======== Record set

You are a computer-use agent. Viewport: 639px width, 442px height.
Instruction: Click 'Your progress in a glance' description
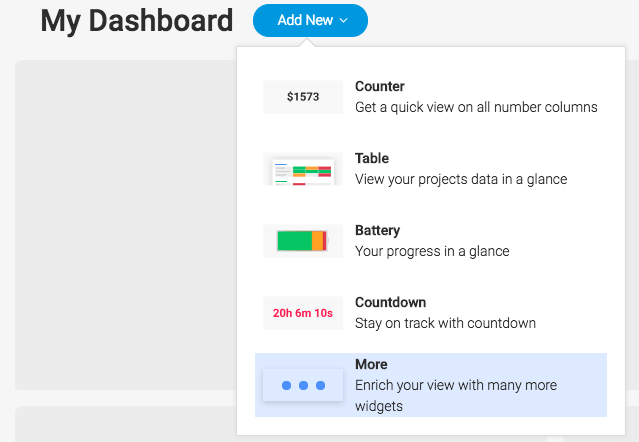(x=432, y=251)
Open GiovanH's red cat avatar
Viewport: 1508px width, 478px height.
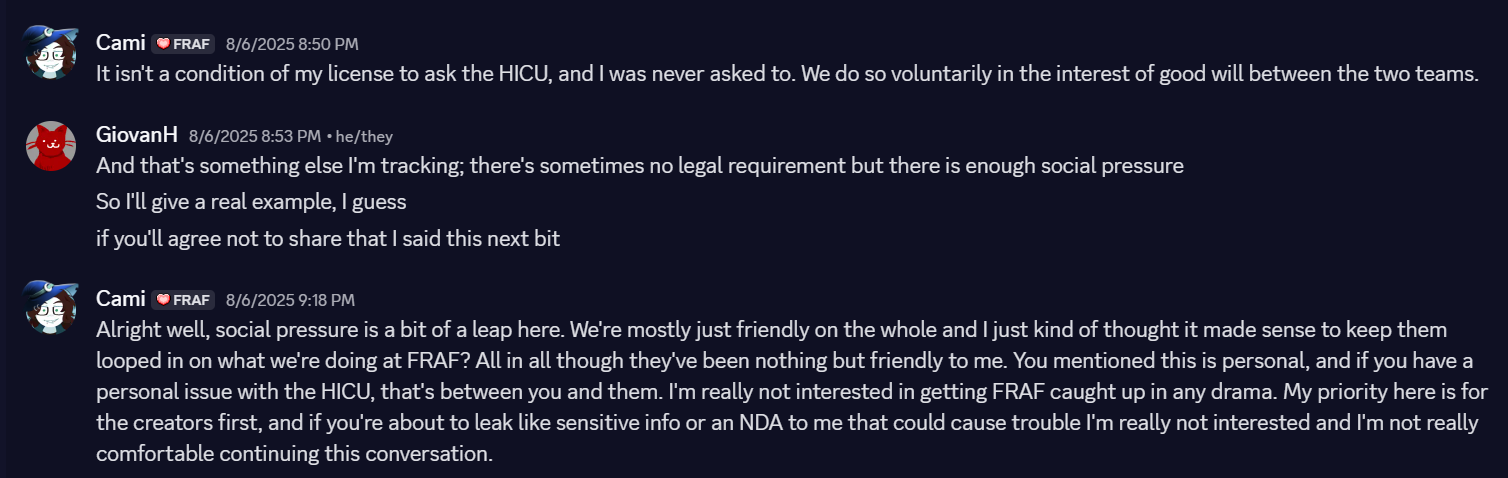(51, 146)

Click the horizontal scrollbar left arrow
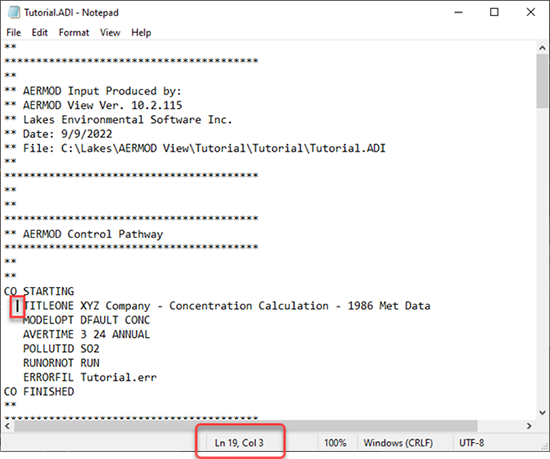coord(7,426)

================
======== Record set

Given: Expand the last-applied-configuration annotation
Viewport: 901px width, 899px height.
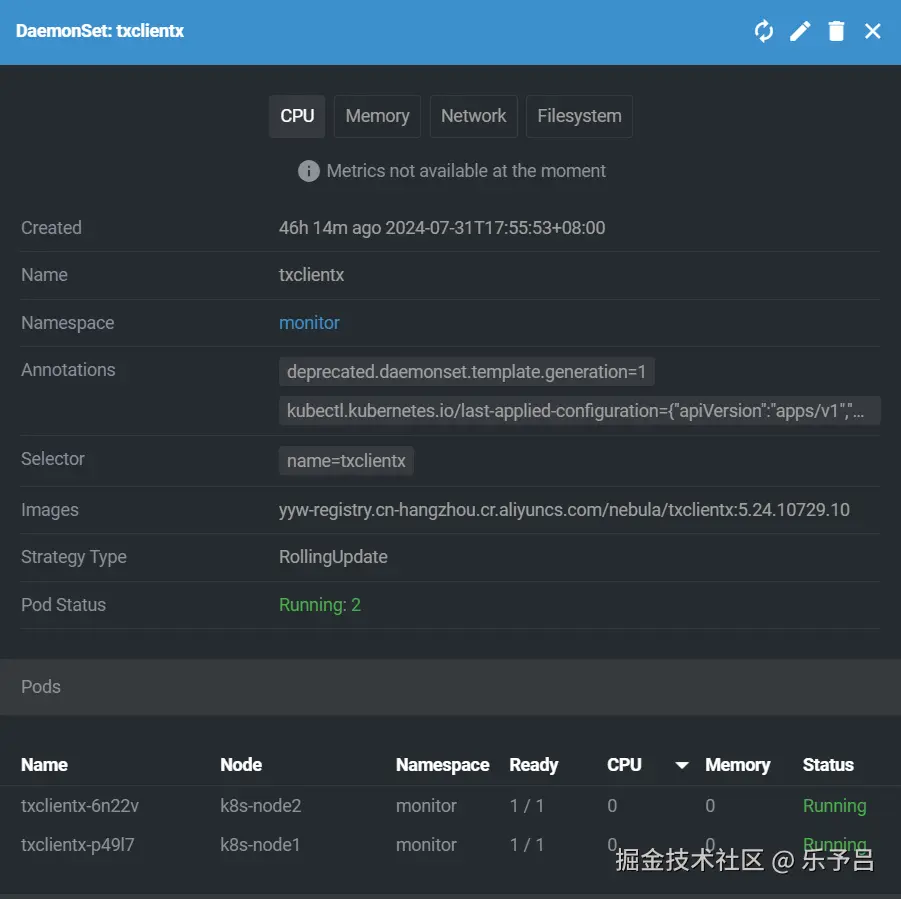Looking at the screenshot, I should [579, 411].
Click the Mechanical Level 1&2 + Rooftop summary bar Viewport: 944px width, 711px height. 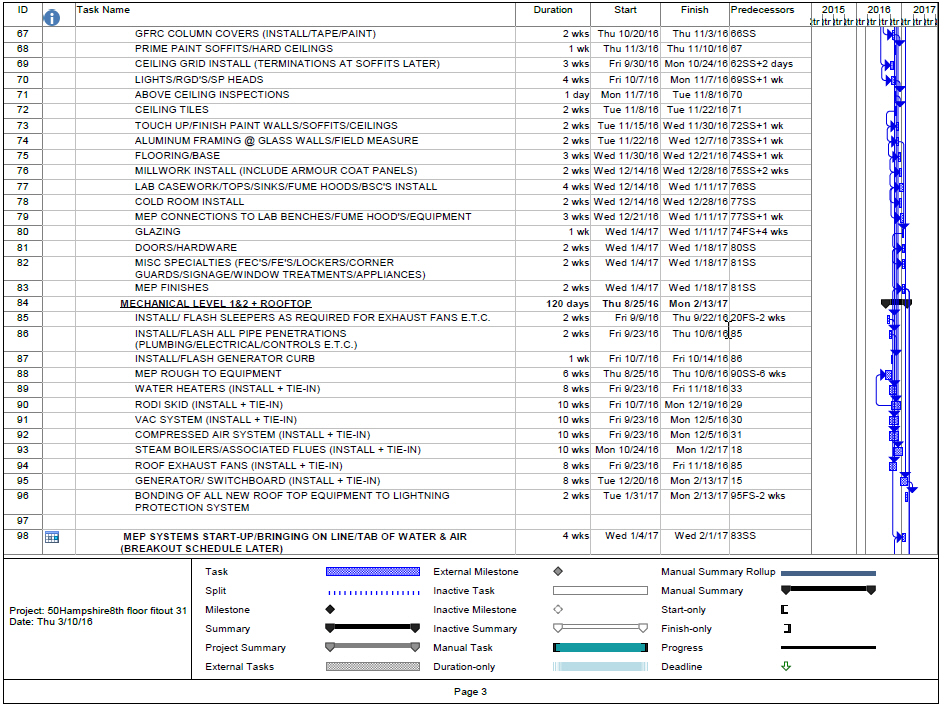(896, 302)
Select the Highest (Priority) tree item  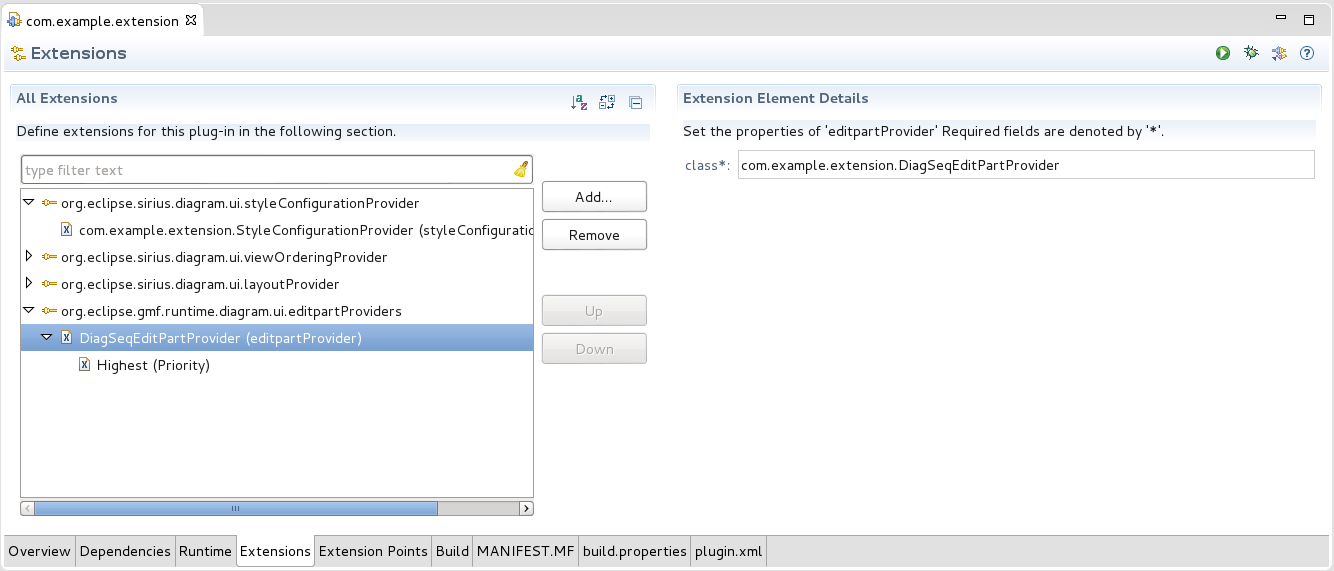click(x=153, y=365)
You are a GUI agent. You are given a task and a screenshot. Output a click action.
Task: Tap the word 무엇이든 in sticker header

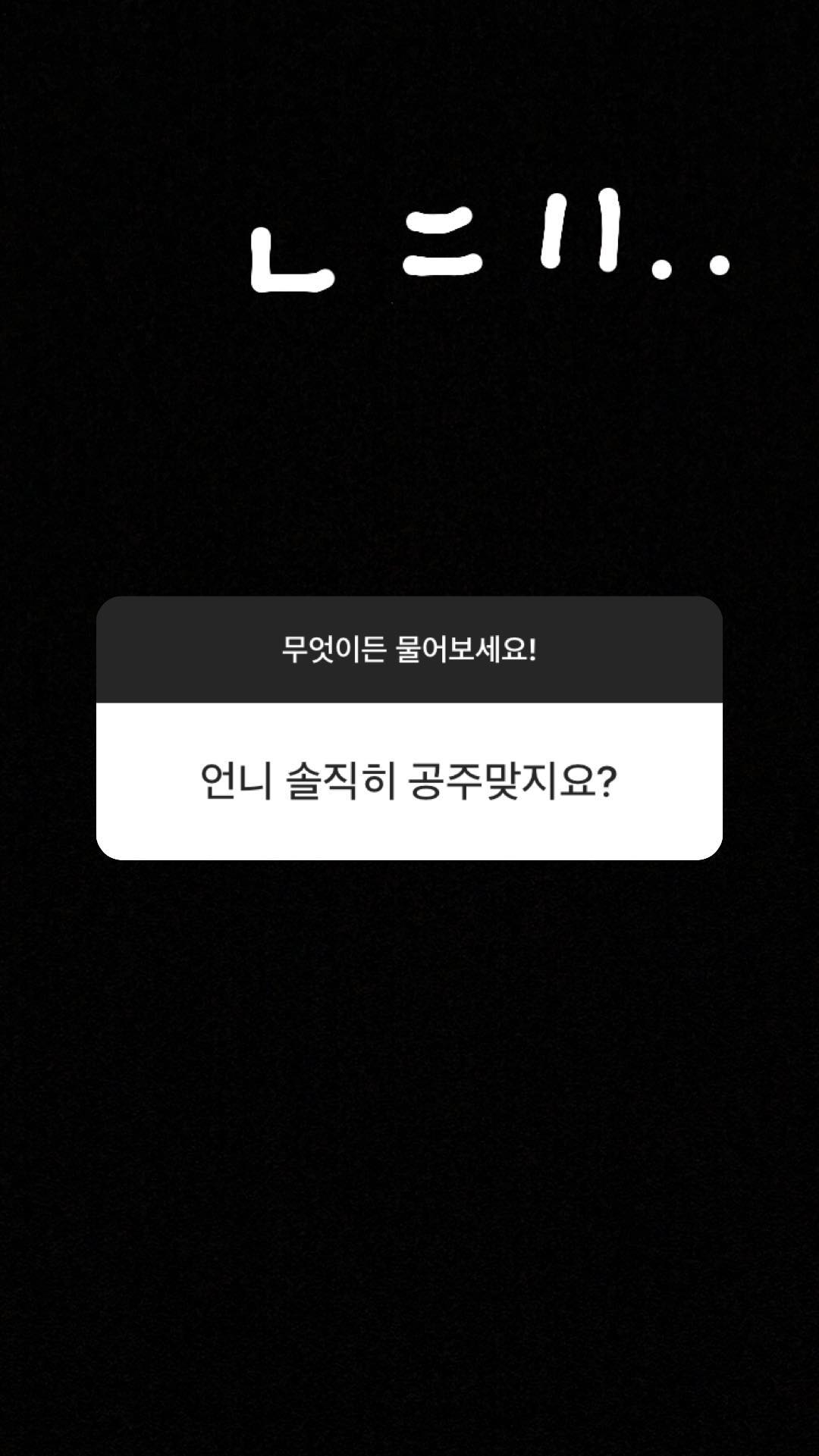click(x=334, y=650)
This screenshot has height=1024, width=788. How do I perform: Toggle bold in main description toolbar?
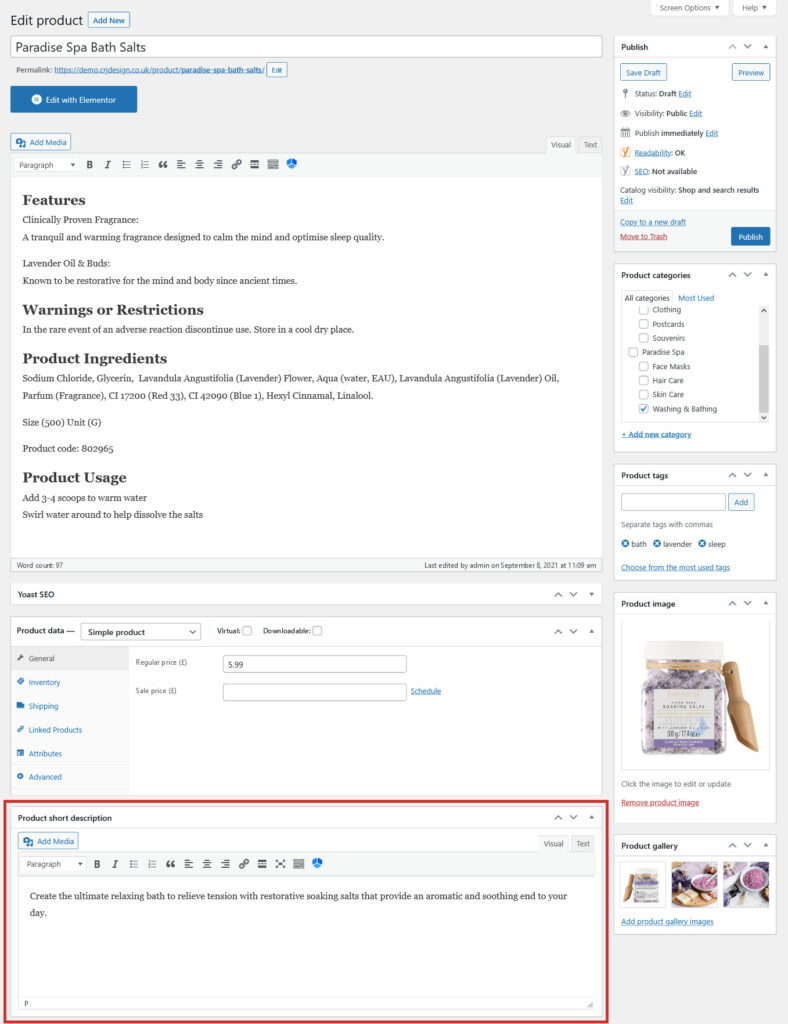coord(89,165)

================
======== Record set

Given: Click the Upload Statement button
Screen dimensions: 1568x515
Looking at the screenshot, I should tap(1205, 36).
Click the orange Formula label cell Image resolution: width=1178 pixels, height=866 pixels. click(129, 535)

================

[What to work on] Determine the number of lines above that include the word "agent"; the reply is that number only.

[Solved exercise] 2